Anchovies, Hurricanes and the Price of Gold

Inflation has a way of sneaking up on investors–and, with it, the price of gold. It has happened before. The runaway inflation of the 1970s began with, of all things, some missing fish. The chain reaction that ensued led to rising prices across the board and a quadrupling in the price of oil over several years. Although the era was rough on most asset classes, gold came out the undisputed investment champion.

The question is: have we already entered a new gold decade?

Inflation in the 1970s started with the now famous "missing anchovies" incident off the coast of Peru (the anchovies harvest was virtually non-existent); a seemingly innocuous event that started a chain reaction that would take the world's economy years to work through. Briefly, the missing anchovies forced consumers on the other side of the world, Japan to be precise, to turn to Soy as a source of protein. This, in turn, caused agricultural prices to be bid up, followed closely by other commodity prices. Eventually, oil prices quadrupled in a matter of a few years.
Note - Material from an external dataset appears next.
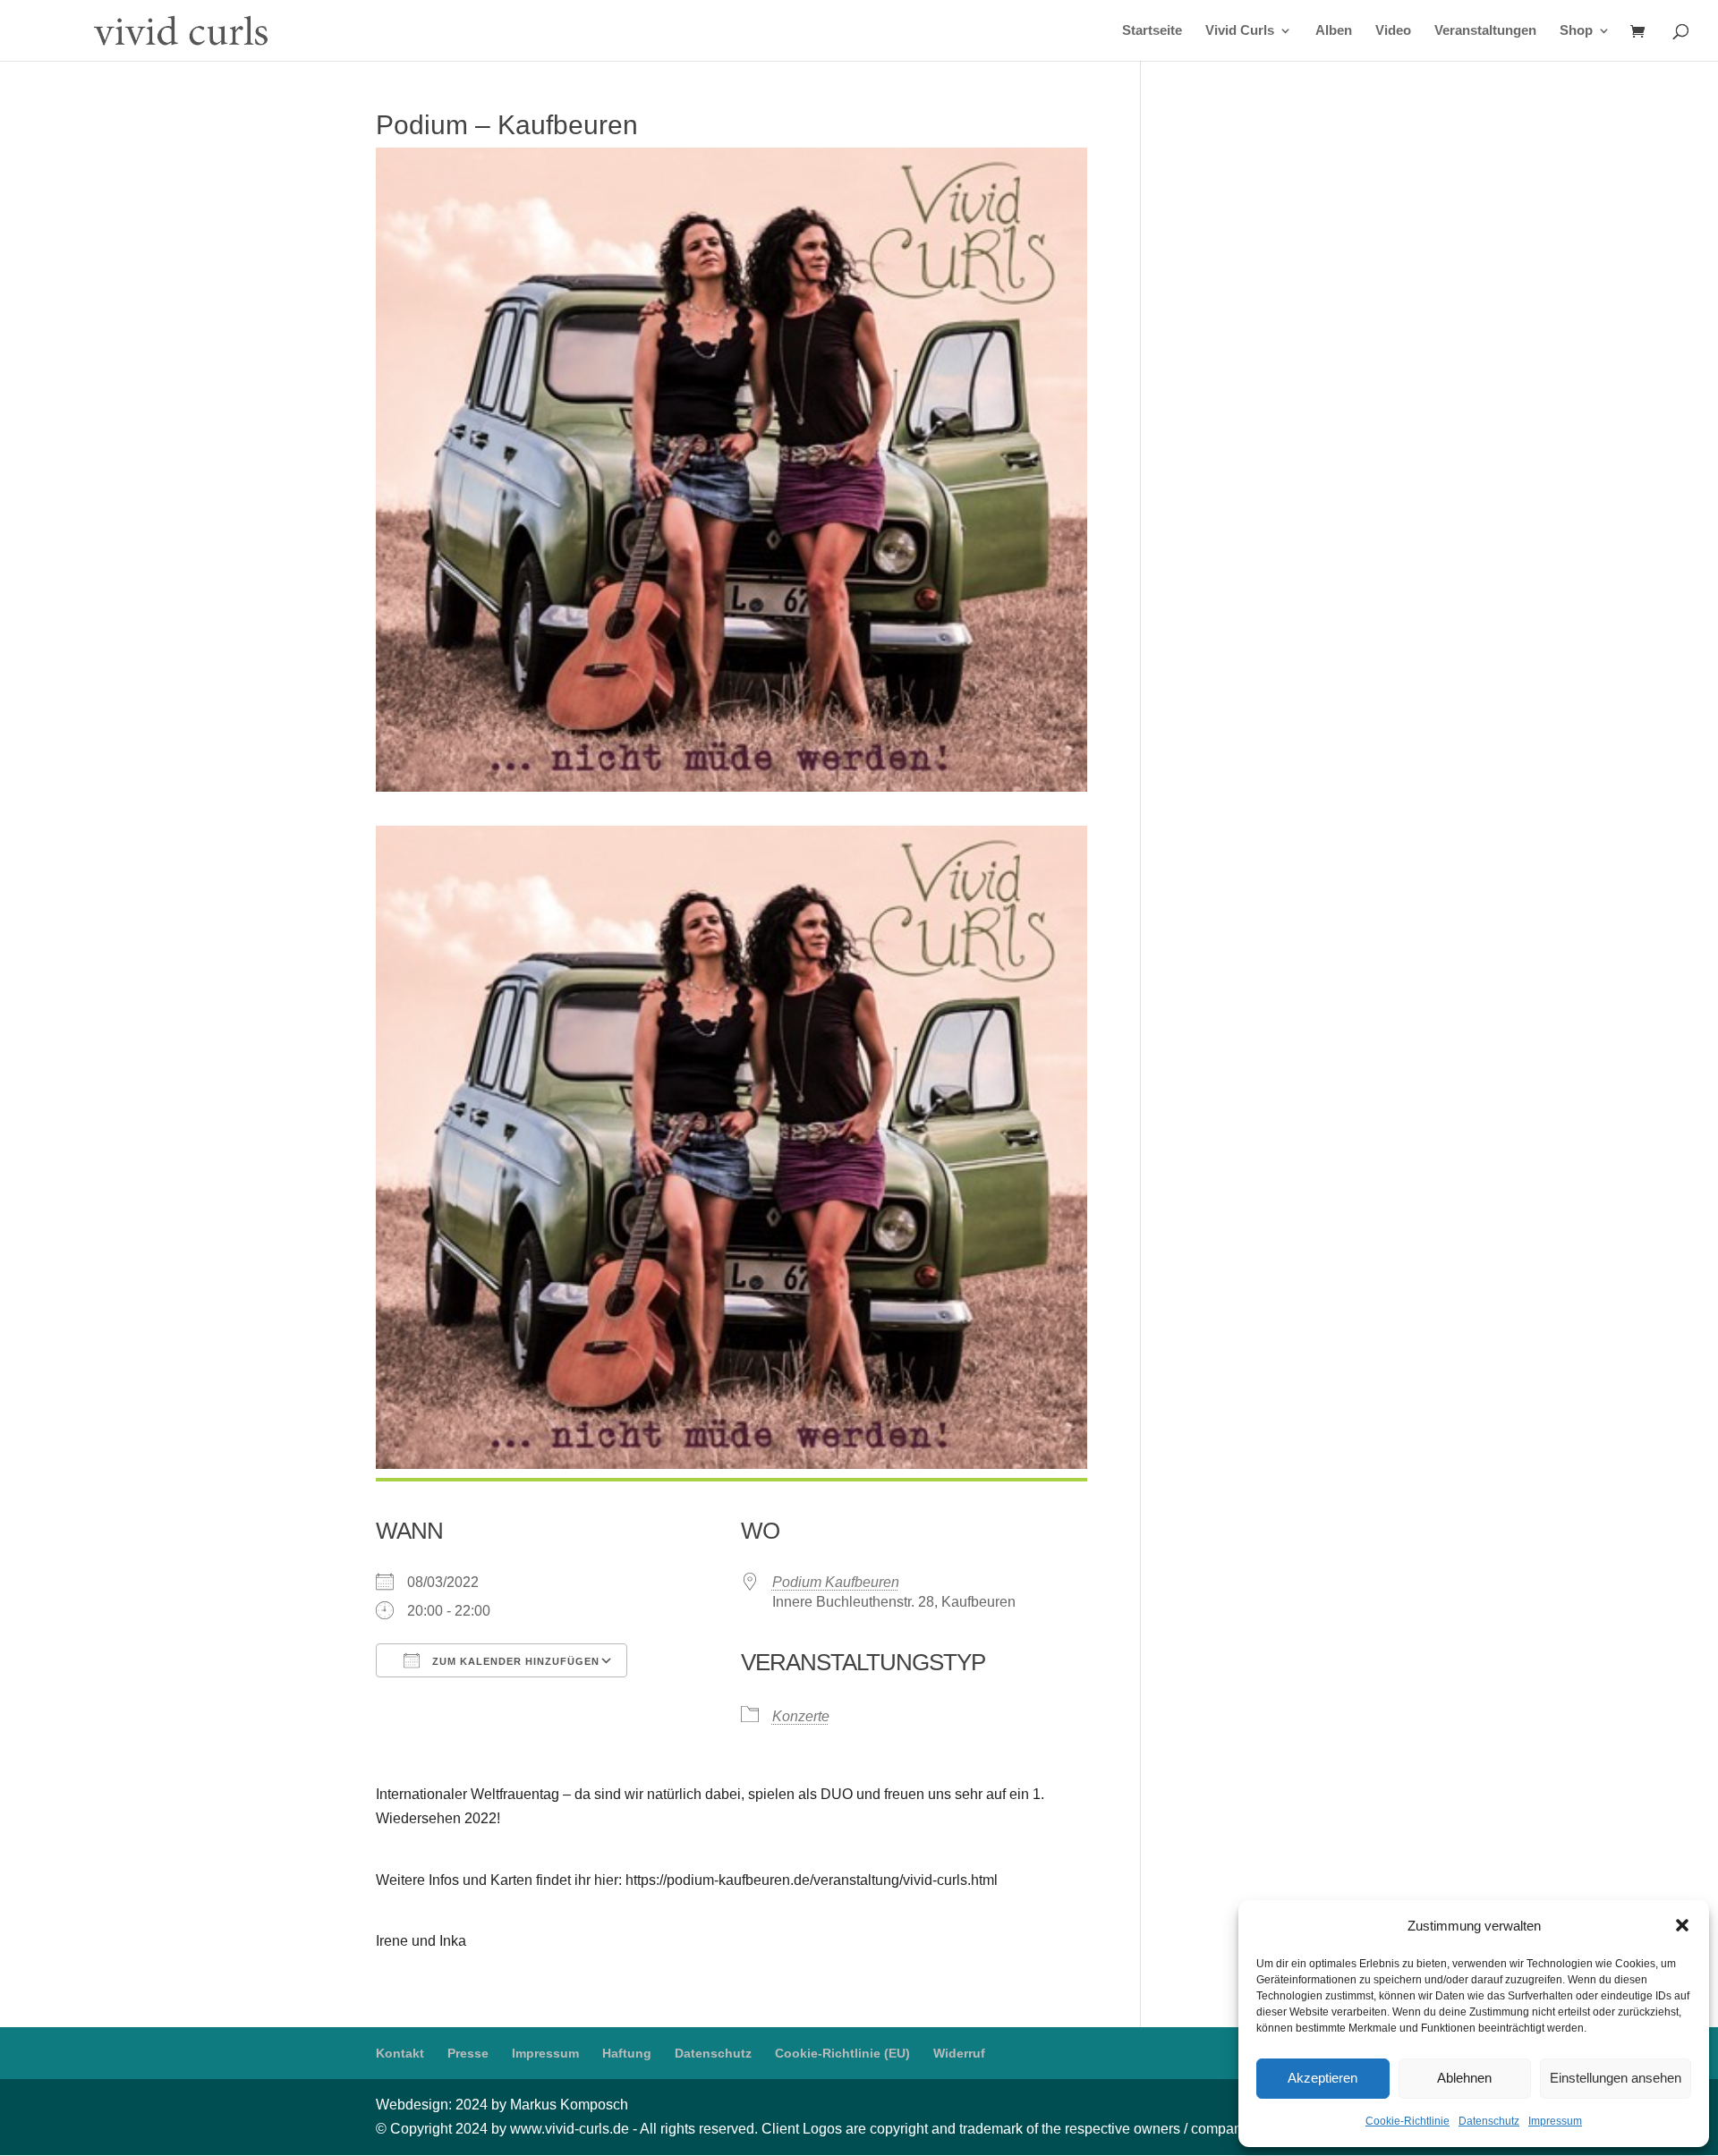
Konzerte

The inflationary domino effect didn't occur overnight, but as it built strength, the price of gold rose along with it, climbing from $38 an ounce in 1971 to $786 by 1980 - an increase of more than 20 times.

In October 2005, gold is approaching $500 an ounce, with various industry watchers predicting significantly higher prices to come. That is coming off a bottom of about $250 in July 1999.

In the week after hurricane Katrina, gold surged by $25 from $445 to $470. The reason? New Orleans is the hub of 2 major American industries: agriculture and oil. Many crops make their way to market down the Mississippi through New Orleans (being forwarded from the port there; or, more precisely, the port that was there). The region is also responsible for 30% of America's oil production (8% of which was idled by the storm).

A backdrop not entirely dissimilar to the 70s: inflation is considered tame and not a threat, but global demand for commodities is on the rise - with the rising giant of China gobbling up an ever-greater share of resources. What's more, the traditional safe harbour of $U.S. is not what it once was, as the U.S. increases its debt load to record heights and the Euro gains dominance.

In short: inflation has a certain inevitability about it, at the moment, and the yellow metal might just be the safest place to hide. Do recent facts support this hypotheses? You bet.

So far, gold has risen steadily, commodity prices are at 17-year highs and oil has tripled. ABN AMRO pegs the value of gold at $1,100 an ounce based on its historical ratio with crude while others have expectations of $470 in 2006 (CitiGroup and Deutsche Bank), $570 in 2007 (Deutsche Bank) and $725 in 2010 (Merrill Lynch).

Central banks are selling, though, right? Not as much as they used to. Aggregate sales were 428 tonnes in 2004–down 28% from 2003 and expectations are that sales will be as muted this year as well. Argentina's central bank (as stated by its head of market operations, Juan Basco) is even thinking of buying gold this year.

And demand for gold is on the rise. In the first half of 2005, there was a 16% increase (to 200 tonnes) in gold used for jewelry, and there seems to be no reason for gold to fall out of favour any time soon. In many parts of the world, gold still is a store of wealth. Gold is 10% of the asset allocation of urban Indian households, where mutual funds represent just 2%. Global investment jumped by 25% in dollar terms (11% in tonnage) in 2004 and another 45% in dollars (36% in tonnage) in the first half of '05. Basically, people are putting their trust in gold.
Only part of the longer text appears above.